Another reason why there is so much stigma surrounding this disorder is that BPD is often associated with suicide. 8 to 10 % of borderliners commit suicide, and many live with suicidal ideation for long periods. This results in hospital and psych wards admissions, which in today’s society is seen as pure madness. Instead of seeing the importance of psych hospitals, the pain borderlines experience that drives them to attempt the unthinkable, society sees them as crazy people closed in their own crazy environment. The stigma surrounding suicide engulfs the stigma surrounding mental illness, forming a huge bubble of misconceptions and discrimination.


Television and pop culture stigmatize BPD in a way that demonizes the sufferers even further. From characters like Effy in the popular TV show Skins to Winona Ryder’s Susanna in Girl, interrupted, people suffering from BPD are often portrayed as crazy maniacs unable to control their emotions, and tormented by drastic self-destructive behavior.


As much as self-destructive behavior, suicidal tendencies, and poorly regulated emotions all fit the BPD profile, what pop culture does is either romanticize the disease or portray the sufferers as walking diagnoses. BPD sufferers are represented as just that, the illness they suffer from, when in fact they are so much more.


BPD in real life

People that suffer from BPD can have symptoms ranging from fear of abandonment, suicidal ideation, chronic emptiness, dissociation, and paranoia. Borderliners often experience unstable relationships because of their illness, which only deepens their fear of abandonment and self-destructive behaviors. Substance abuse is not uncommon within BPD, with around 50% of sufferers having abused substances within the last year.

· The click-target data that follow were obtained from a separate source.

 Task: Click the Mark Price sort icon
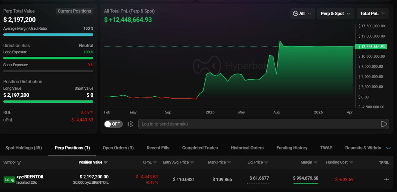(229, 163)
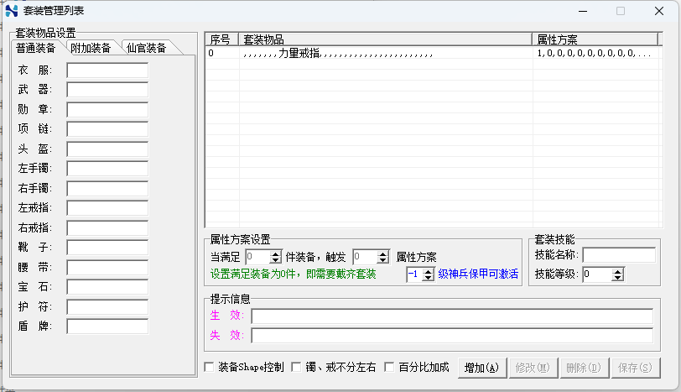Enable the 装备Shape控制 checkbox
681x392 pixels.
(x=210, y=368)
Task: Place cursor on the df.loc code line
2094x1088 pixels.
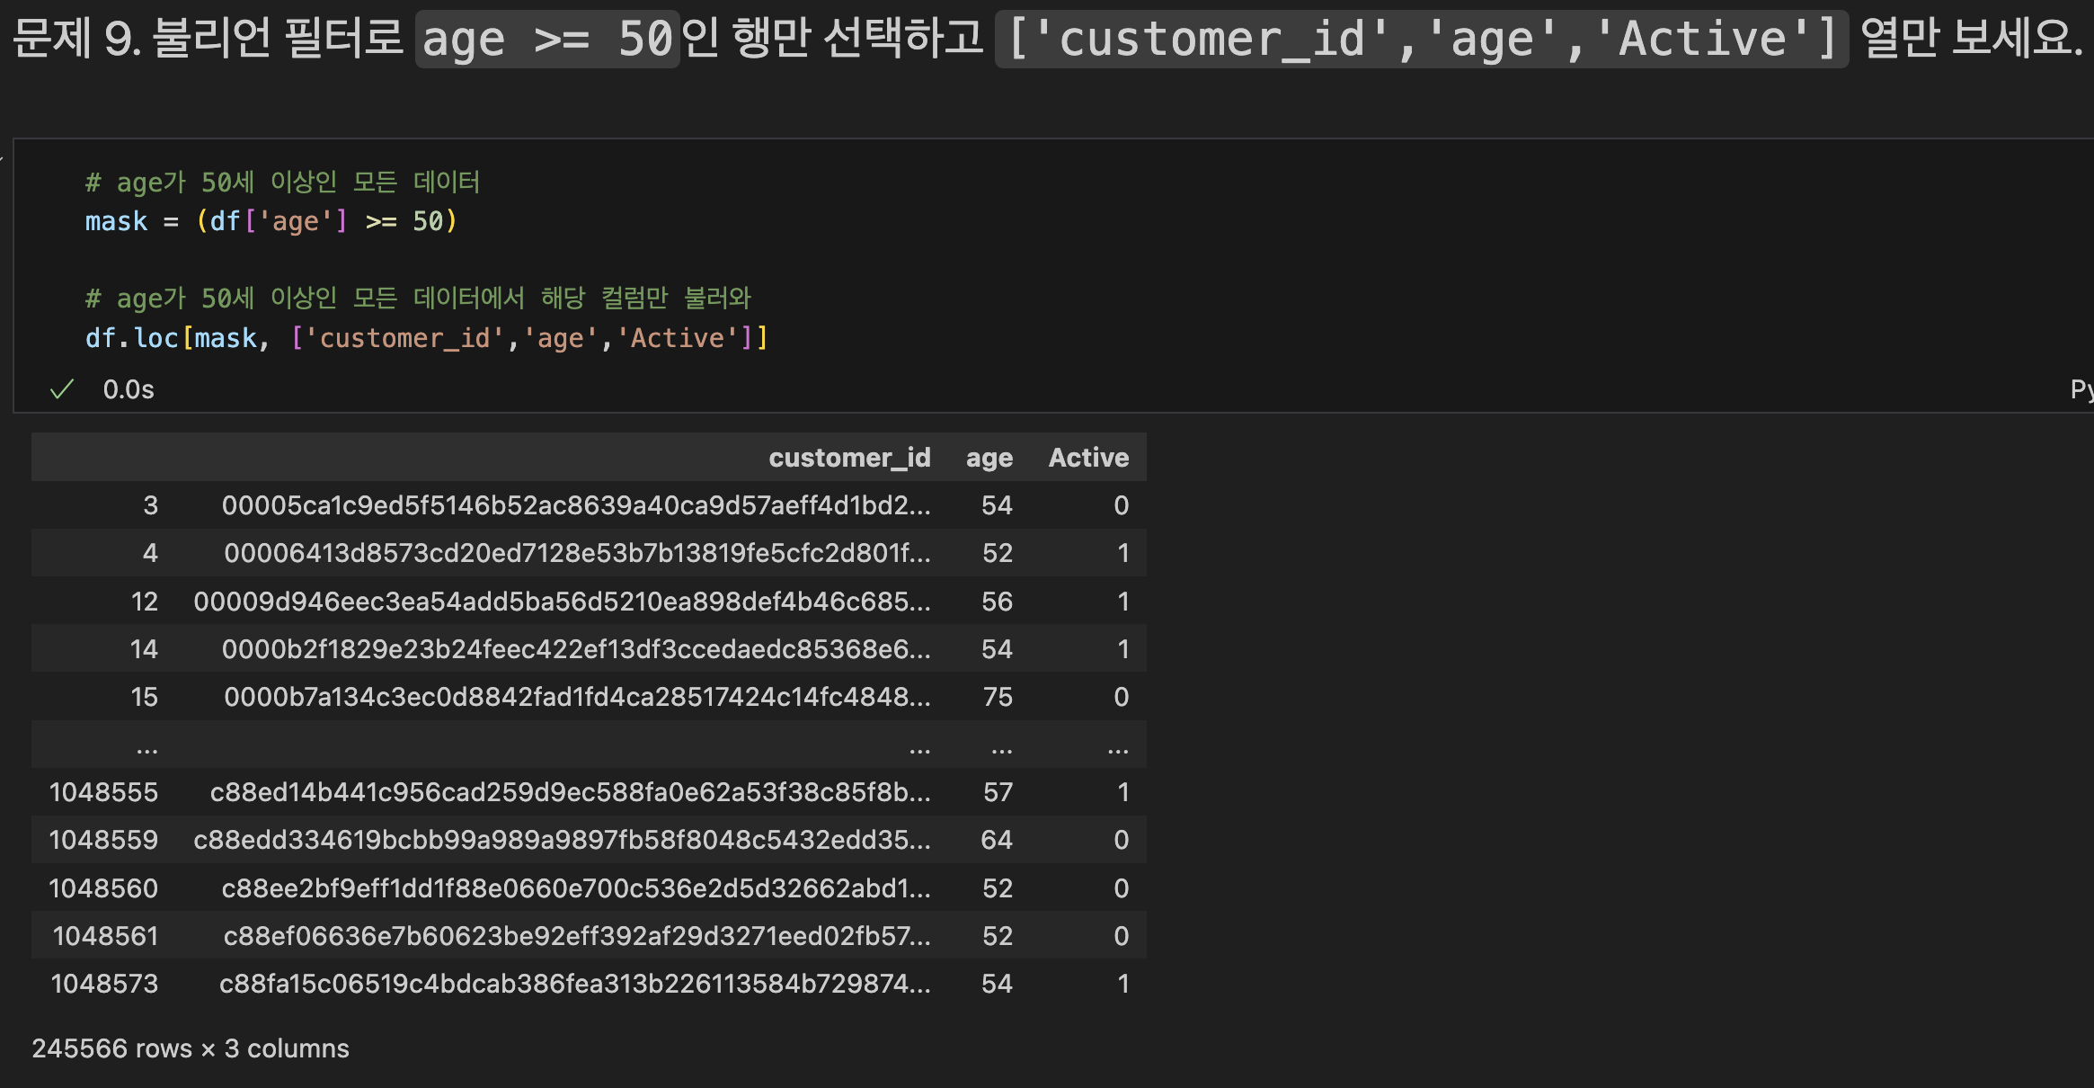Action: pos(426,338)
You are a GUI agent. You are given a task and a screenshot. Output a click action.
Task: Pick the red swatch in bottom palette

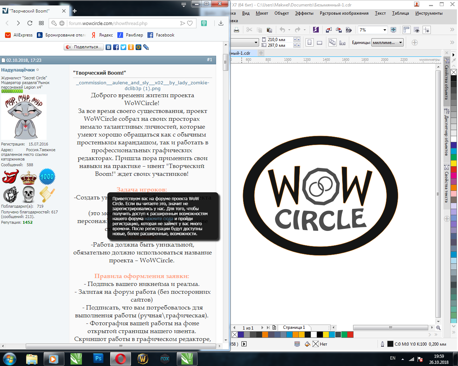350,335
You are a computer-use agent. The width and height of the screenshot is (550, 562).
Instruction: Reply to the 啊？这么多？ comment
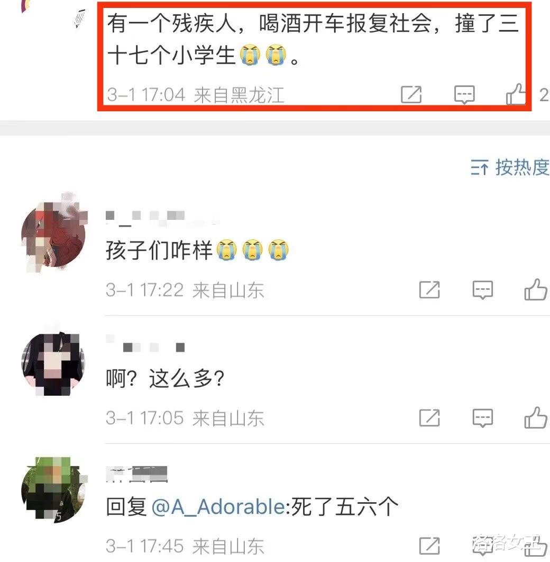pos(483,418)
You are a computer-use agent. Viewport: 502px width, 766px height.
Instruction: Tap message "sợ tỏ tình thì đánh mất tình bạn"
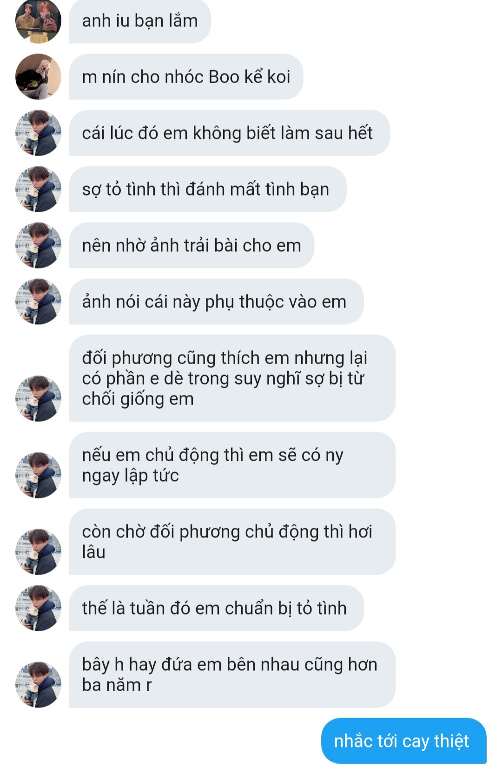pos(208,189)
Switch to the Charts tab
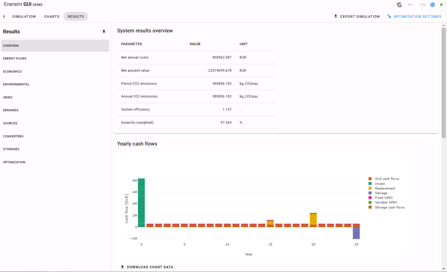Viewport: 447px width, 272px height. coord(52,17)
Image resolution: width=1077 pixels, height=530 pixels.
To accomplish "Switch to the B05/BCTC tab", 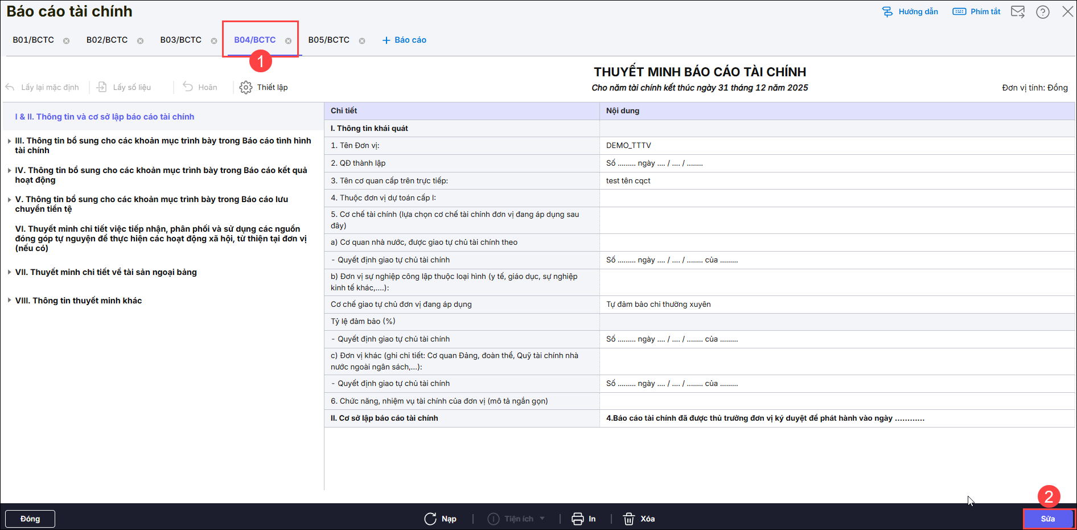I will tap(328, 40).

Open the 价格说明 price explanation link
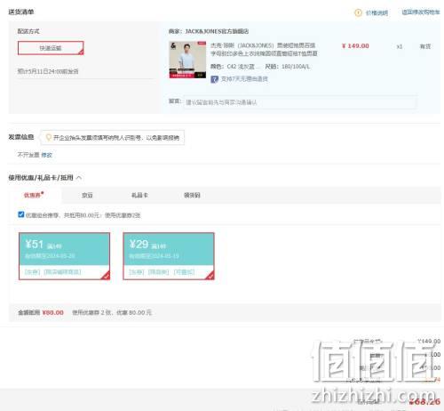click(377, 12)
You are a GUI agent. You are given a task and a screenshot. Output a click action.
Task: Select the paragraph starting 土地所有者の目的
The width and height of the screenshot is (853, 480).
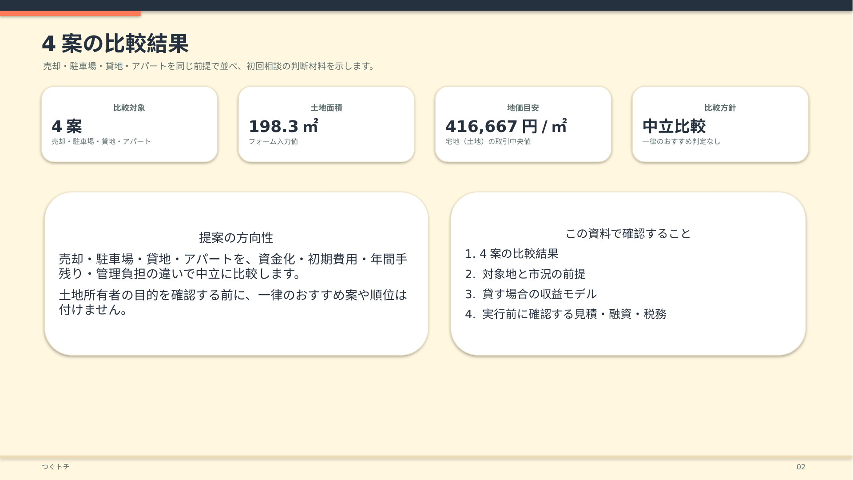pos(233,302)
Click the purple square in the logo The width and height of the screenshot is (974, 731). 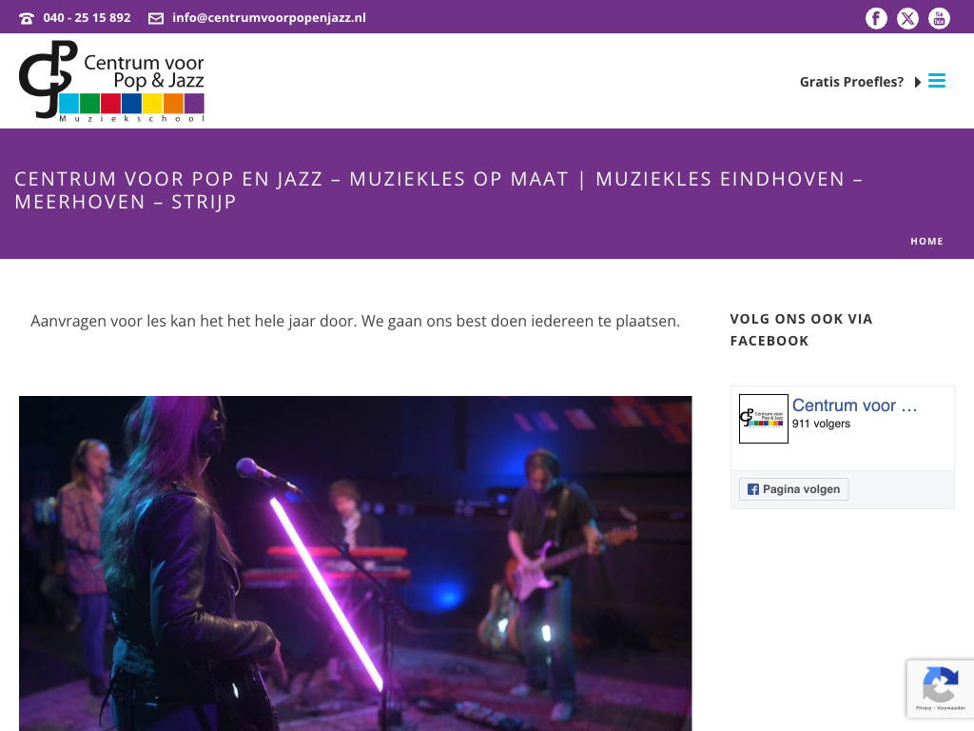(194, 103)
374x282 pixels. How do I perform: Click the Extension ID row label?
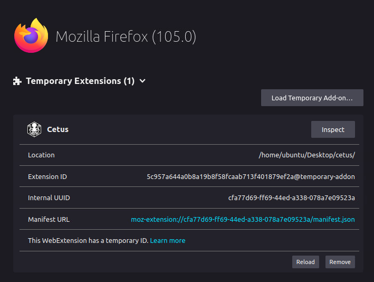pos(47,176)

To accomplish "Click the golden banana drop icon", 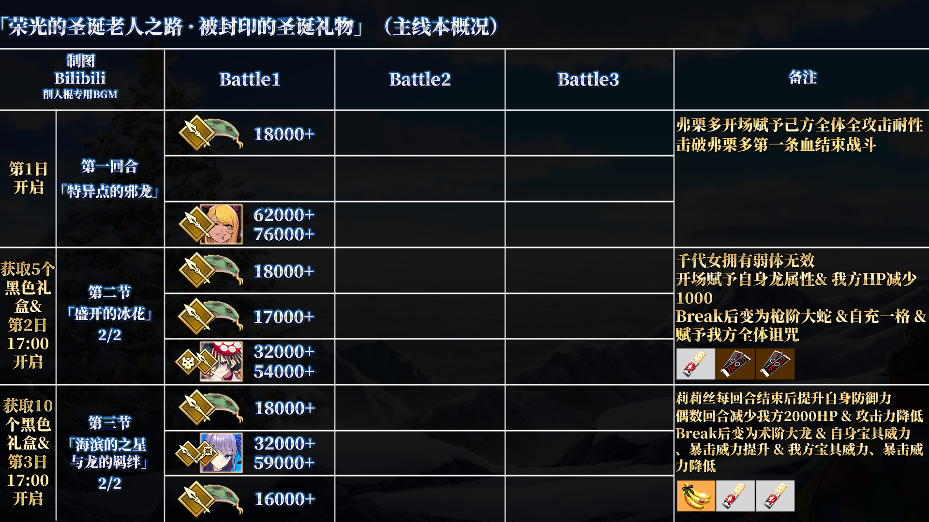I will coord(696,496).
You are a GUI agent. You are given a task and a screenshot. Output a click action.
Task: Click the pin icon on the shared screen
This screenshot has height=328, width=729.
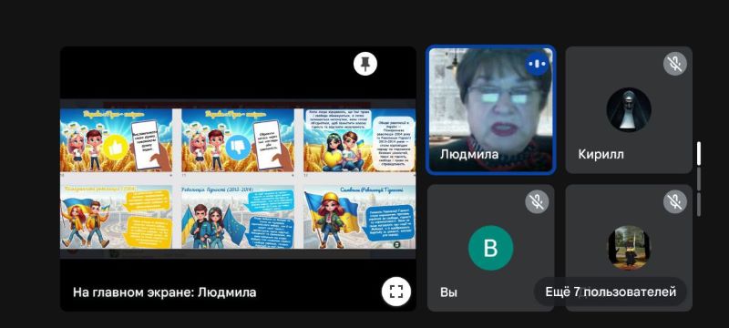click(365, 64)
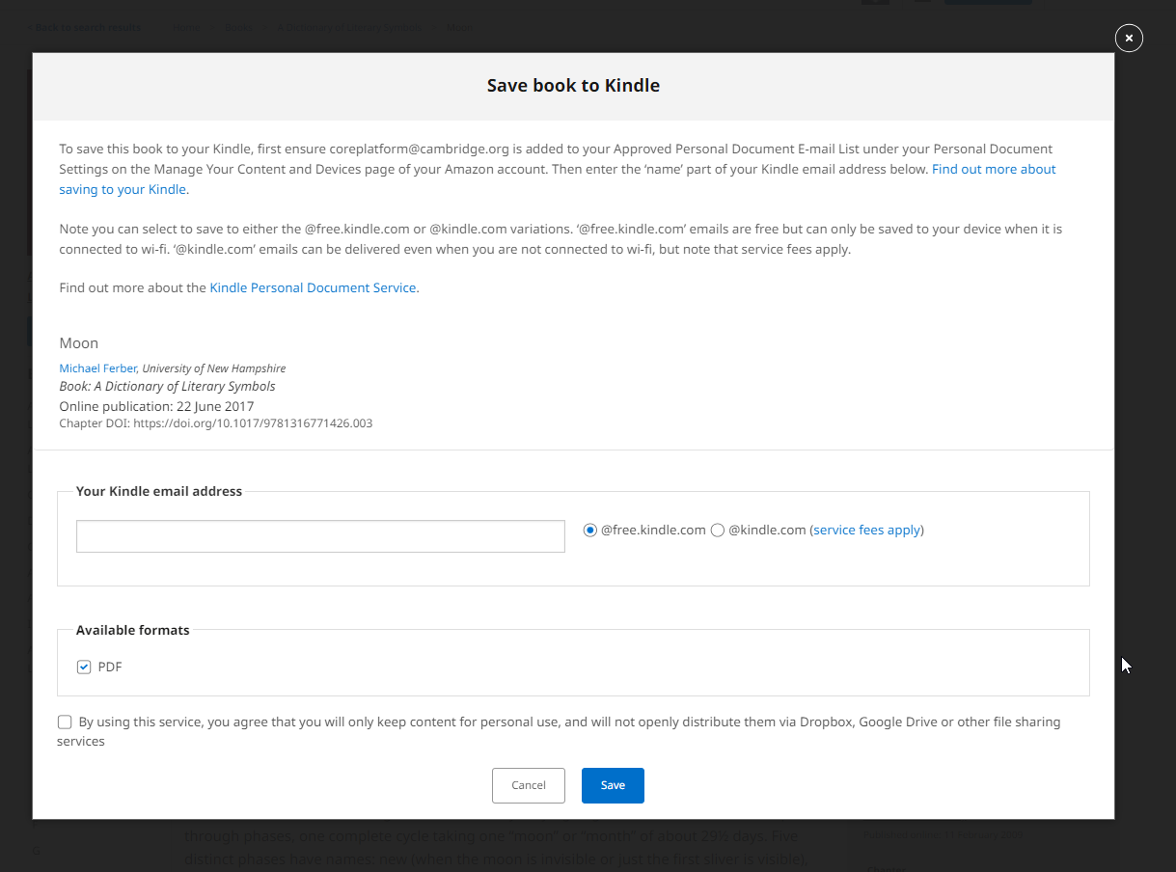
Task: Open the Kindle Personal Document Service link
Action: click(x=314, y=287)
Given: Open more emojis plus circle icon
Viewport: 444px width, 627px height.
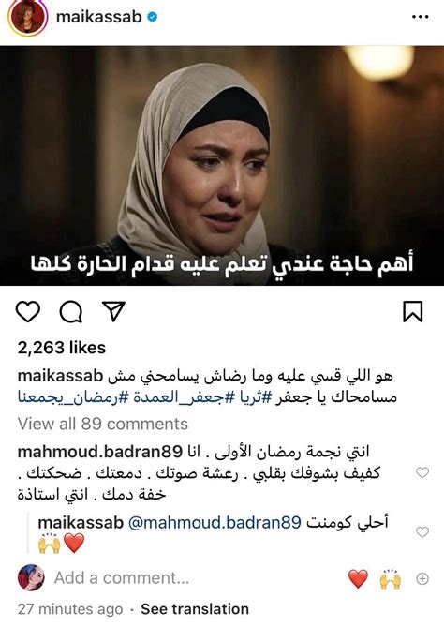Looking at the screenshot, I should 422,578.
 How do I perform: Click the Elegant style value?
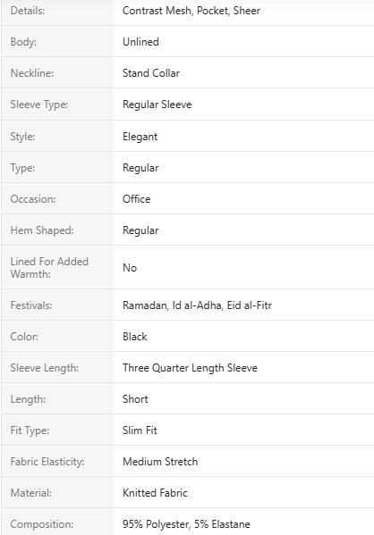(140, 137)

In the US, 1.6% of the population is diagnosed with BPD. The number is probably higher and likely reaches 5.9% of the general population. BPD is more often diagnosed in women, with about 75% of the diagnosis being females. A reason for this could be that males often feel stigmatized to not get diagnosed.


Probably the most striking statistics are the ones relevant to suicide: 1 in 10 people suffering from BPD will successfully attempt suicide, while about 70% of borderlines attempt suicide at least once in their lifetimes.


The prognosis for people with BPD remained optimistic, despite their living conditions: After two years, one-third of the 290 inpatients diagnosed with BPD were in remission, and after ten years, nearly 90% of the inpatients were in remission. Remission is the decrease or disappearance of the symptoms.


The problem is that what most people consider a borderliner is what they show during an episode of their symptoms. People with BPD are not always self-destructive, aggressive, or indecisive. Borderliners can be just as functional and empathetic as everyone else when they are aware of their emotions and triggers and have the tools to cope with them. Stigma only worsens their conditions.


BPD does not only impair a person’s life, but it can somehow also add value to it. Since borderliners experience emotions very strongly, they can be very passionate people. Lastly, living with such a difficult illness every day creates a form of resilience in borderliners that is hard to find in anyone else.


Borderliners can have a fulfilling life despite the challenges and stigma associated with the illness if they learn to cope through therapy, medication, and a support group.